# What Tyres Have You Got



## blackbirdbiker (Mar 12, 2007)

Hi All,

Just had my van serviced + cambelt and other bits, and mentioned to fitter that I am going on long holiday in Europe  
With the van still on the hoist he pointed out all the things that had been done 8)  and I'm very happy with their service.

But shock and horror 8O the two front tyres although would pass an MOT he advised that they would not last long on my holidays.  

Before I buy I'm wondering if any body else has had new tyre fitted, what make they had and how do they rate them.

Keith


----------



## randonneur (Jan 25, 2007)

*Tyres*

We had new tyres fitted in July at ATS, Michelin Agilis Camping, excellent tyres. Although we had them fitted at the Newton Abbot branch after a 300 mile trip we had them checked and adjusted at a branch in Oldham for free. Very pleased with the tyres, they are a lot quieter on the road and the road holding is far superior. We changed, not because they needed it, but because they were 6 years old.


----------



## macone48 (Mar 14, 2006)

Conti -2's last June. No issues, except for wet grass.

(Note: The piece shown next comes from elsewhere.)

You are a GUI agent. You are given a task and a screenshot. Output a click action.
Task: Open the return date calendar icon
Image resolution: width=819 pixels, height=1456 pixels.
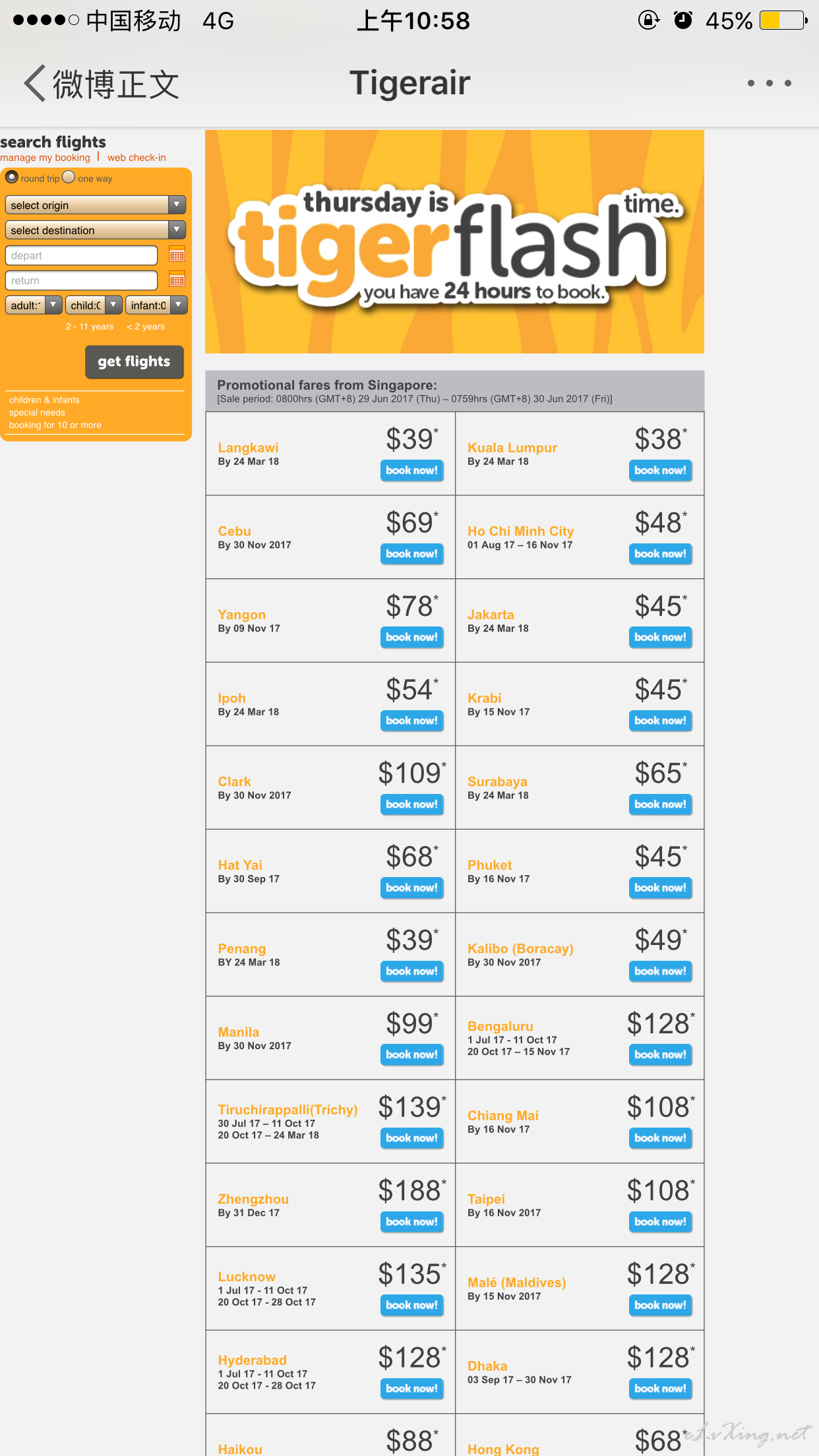pyautogui.click(x=177, y=280)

Just wish i'd gone for Winter versions.

Trev


----------



## drcotts (Feb 23, 2006)

Hi 
There is a tyre specifically developed for campers as Radonneur states. Agilis Camping
These are fitted to most new MHs.

Phill


----------



## strod (Sep 2, 2007)

*Re: Tyres*



randonneur said:


> We had new tyres fitted in July at ATS, Michelin Agilis Camping, excellent tyres..... Very pleased with the tyres, they are a lot quieter on the road and the road holding is far superior. We changed, not because they needed it, but because they were 6 years old.


Ditto - I could have written this entry from my own expereince, including the reason for tyre change!


----------



## framptoncottrell (Jan 6, 2006)

I wish you lot would stop saying how good Michelin Agilis Camping tyres are - Michelin no longer make the 205 70R 15 size for the Ducato 15 - the model that was superceded in 2006.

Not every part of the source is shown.